Progress Isn’t Linear (And That’s Not a Problem)
If you’ve ever thought, “We were doing so well… what happened?” — you’re not alone.
Most people come to training with a quiet expectation that progress should look like a steady climb. Each week a little better. Each month a little easier. Fewer hiccups, fewer setbacks, fewer moments that make you question everything you thought you were building.
And when that doesn’t happen — when things wobble, regress, or feel suddenly harder — it’s easy to assume something has gone wrong.
But here’s the thing:
That expectation was never realistic in the first place.
Not for dogs.
Not for people.
Not for learning.
Progress isn’t linear. And that’s not a failure of training — it’s a feature of how brains actually work.

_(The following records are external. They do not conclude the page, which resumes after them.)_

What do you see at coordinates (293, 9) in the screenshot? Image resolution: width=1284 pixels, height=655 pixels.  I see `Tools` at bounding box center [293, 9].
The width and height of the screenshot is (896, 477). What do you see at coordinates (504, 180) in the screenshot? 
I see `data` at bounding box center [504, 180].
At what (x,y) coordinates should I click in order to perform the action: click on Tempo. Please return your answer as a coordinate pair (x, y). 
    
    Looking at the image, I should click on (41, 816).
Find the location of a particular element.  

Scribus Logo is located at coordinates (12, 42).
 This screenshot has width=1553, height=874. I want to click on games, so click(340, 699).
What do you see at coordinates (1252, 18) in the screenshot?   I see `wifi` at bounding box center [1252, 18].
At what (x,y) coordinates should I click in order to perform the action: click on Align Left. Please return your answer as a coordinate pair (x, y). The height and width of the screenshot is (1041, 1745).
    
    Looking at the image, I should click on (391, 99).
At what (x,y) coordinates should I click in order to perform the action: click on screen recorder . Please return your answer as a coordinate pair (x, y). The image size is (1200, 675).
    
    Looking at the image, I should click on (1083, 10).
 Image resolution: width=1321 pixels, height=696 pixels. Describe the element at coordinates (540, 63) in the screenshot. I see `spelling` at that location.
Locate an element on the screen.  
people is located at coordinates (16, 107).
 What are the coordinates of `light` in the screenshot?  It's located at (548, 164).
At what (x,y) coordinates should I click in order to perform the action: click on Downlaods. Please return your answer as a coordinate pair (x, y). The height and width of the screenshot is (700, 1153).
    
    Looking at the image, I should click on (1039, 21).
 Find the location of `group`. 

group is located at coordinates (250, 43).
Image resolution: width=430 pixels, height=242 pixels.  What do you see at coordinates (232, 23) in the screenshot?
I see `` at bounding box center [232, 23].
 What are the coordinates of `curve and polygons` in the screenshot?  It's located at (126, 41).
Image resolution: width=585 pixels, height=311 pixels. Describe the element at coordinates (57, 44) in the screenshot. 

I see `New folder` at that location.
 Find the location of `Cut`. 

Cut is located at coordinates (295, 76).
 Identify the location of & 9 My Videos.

The Myth of the Straight Line
We like straight lines because they’re comforting. They tell a simple story: do the work, get the result.
But real learning doesn’t move in straight lines. It loops. It stalls. It spikes forward and then slides sideways. Sometimes it looks worse before it looks better — not because the dog is “backsliding,” but because the context has changed.
A behavior that looks solid in the living room suddenly falls apart outside. A dog who seemed calm last week is suddenly over the top this week. A skill that felt easy yesterday feels fragile today.
That doesn’t mean the foundation disappeared.
It means the environment, the expectations, or the emotional load changed.
Learning is contextual. Brains don’t generalize automatically. Dogs don’t carry success from one setting into another unless we help them do that.
When we forget this, we mistake normal variation for regression.
When Progress Looks Messy
One of the most counterintuitive things about training is this:
progress often looks messier before it looks cleaner.
As dogs gain confidence, they try things. As expectations shift, they experiment. As environments become more stimulating, behaviors can get louder, faster, or less polished — not because the dog is “forgetting,” but because the situation is asking more of them.
This is especially true when emotional regulation is part of the picture.
A dog learning to stay under threshold doesn’t suddenly become calm everywhere. They oscillate. They succeed, then struggle, then succeed again. Their nervous system is practicing flexibility, not perfection.
The mess isn’t a setback.
It’s information.
Exposure Isn’t Regression
There’s a familiar moment many people hit in training. Things feel good, so they widen the circle: new places, more distractions, higher expectations.
And then — suddenly — the dog looks like they’ve forgotten everything.
What’s really happening is exposure.
The skill didn’t disappear. It just hasn’t been practiced in this context yet. Progress didn’t reverse — the environment advanced faster than the behavior.
That’s not a reason to scrap the plan. It’s a cue to slow the picture back down and rebuild where you are.
Plateaus Aren’t Wasted Time
Not all non-linear progress looks dramatic. Sometimes it looks like nothing much at all.
Weeks where things feel flat. Sessions that don’t sparkle. Repetition without obvious payoff.
Plateaus are uncomfortable because they don’t offer feedback. But they’re often where consolidation happens — where skills stabilize and patterns quietly wire together.
You don’t always see it happening.
That doesn’t mean it isn’t.
Rushing through plateaus creates fragile behavior. Staying with them builds depth.
The Cost of Expecting Perfection
When we expect smooth, predictable progress, every wobble feels personal.
We start questioning our timing, our consistency, our dog — and that pressure leaks into training whether we want it to or not. Dogs notice heavy expectations. They feel urgency, tension, and disappointment even when we’re trying to hide it.
Ironically, the more we push for clean progress, the harder learning becomes.
Letting go of the straight-line expectation isn’t about lowering standards. It’s about creating enough room for learning to happen without pressure.
What Progress Looks Like When You Zoom Out
If you zoom out far enough, progress does have a direction.
It shows up as:
faster recovery after excitement
shorter spirals instead of long ones
more frequent moments of connection
easier reorientation after mistakes
Not perfect behavior.
More resilience.
Those changes are subtle when you’re living inside them. They accumulate quietly, often noticed only in hindsight.
A Better Question
When things feel messy, instead of asking “Why is this going backward?” try asking:
What’s harder right now?
What changed in the environment?
What might my dog be processing?
What support would make this easier?
Those questions keep you in curiosity instead of judgment.
And curiosity is where good training lives.
The Long View
If you’re in a dip right now, it doesn’t mean you missed your chance. If something feels harder than it did last week, it doesn’t erase the work you’ve done.
Learning unfolds over time, not in straight lines.
Progress isn’t linear.
It never was.
And once you stop expecting it to be, training gets quieter, steadier, and a whole lot kinder — for both ends of the leash.